Il design e la scenografia sono un altro punto interessante. Il film è pieno di riferimenti alla pop art e alla optical art. Inoltre presenta chiari riferimenti sessuali, dalla scultura in ceramica della signora anziana, alla forma dei gelati delle due ragazze che Alex incontra al negozio di dischi.

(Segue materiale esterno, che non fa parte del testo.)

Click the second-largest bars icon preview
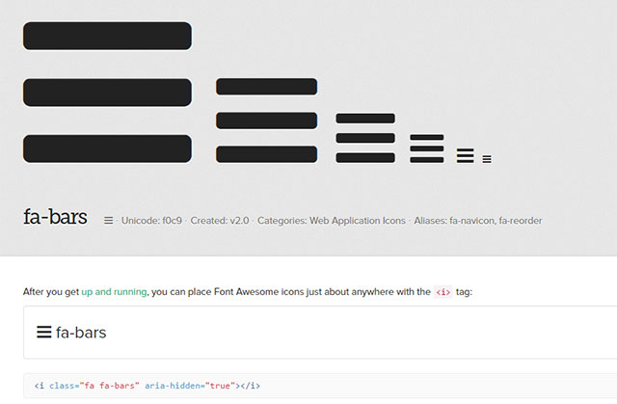(x=266, y=121)
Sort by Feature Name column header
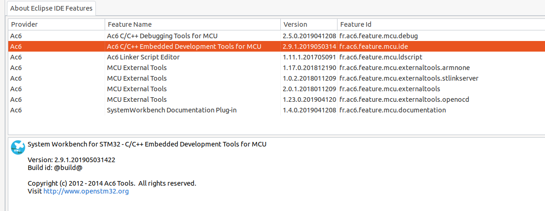This screenshot has width=545, height=211. click(129, 24)
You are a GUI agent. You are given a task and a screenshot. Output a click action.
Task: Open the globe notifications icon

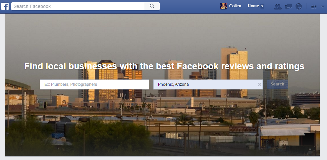pos(299,7)
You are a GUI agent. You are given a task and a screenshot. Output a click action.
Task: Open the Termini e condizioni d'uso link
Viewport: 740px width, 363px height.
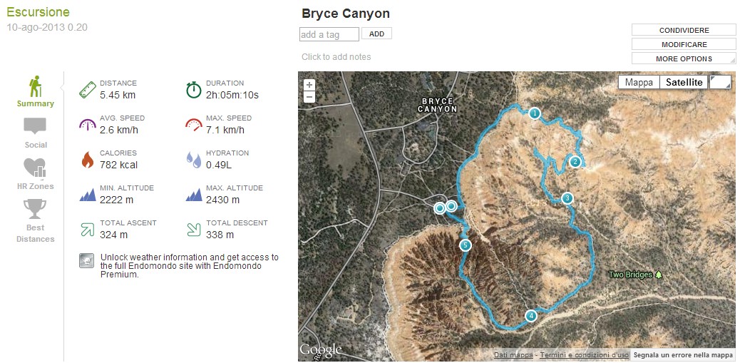[584, 355]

Per quanto riguarda le musiche, il film utilizza brani di musica classica molto conosciuti: di Rossini è utilizzata l’ouverture del Guglielmo Tell e le note della sua famosa opera La gazza ladra; di Beethoven, il secondo e il quarto movimento ,l’Inno alla gioia, dalla Nona sinfonia. Infine troviamo la musica per il funerale della regina Maria di Purcell. Kubrick propone una meditazione sulla musica “alta”, qui dissacrata da atteggiamenti impertinenti.

Nonostante Kubrick intendesse condannare la violenza invece di fomentarla, lettere minatorie dalla Gran Bretagna arrivarono a lui e alla sua famiglia, tanto da indurre il regista stesso a chiedere e ottenere dalla Warner Bros il ritiro della pellicola dalle sale locali. Nella maggior parte dei paesi del mondo, Italia compresa, il film fu vietato ai minori di 18 anni per le numerose scene di efferata violenza. In Italia il provvedimento di divieto ai minorenni durò fino al 1998, quando una sentenza del Consiglio di Stato lo abbassò ai minori di 14 anni rendendo così il film fruibile anche sul piccolo schermo.

Sicuramente molti di voi avranno già visto questo film, in caso contrario, consiglio vivamente di farlo. Si tratta di uno dei più grandi capolavori della storia del cinema, una di quelle pellicole che non si possono non vedere; e sono certo che come me non riuscirete a staccare gli occhi dallo schermo per l’intera durata del film ma, a differenza di Alex durante la Cura Ludovico, non ci sarà nessuno a costringervi a farlo, semplicemente non potrete farne a meno.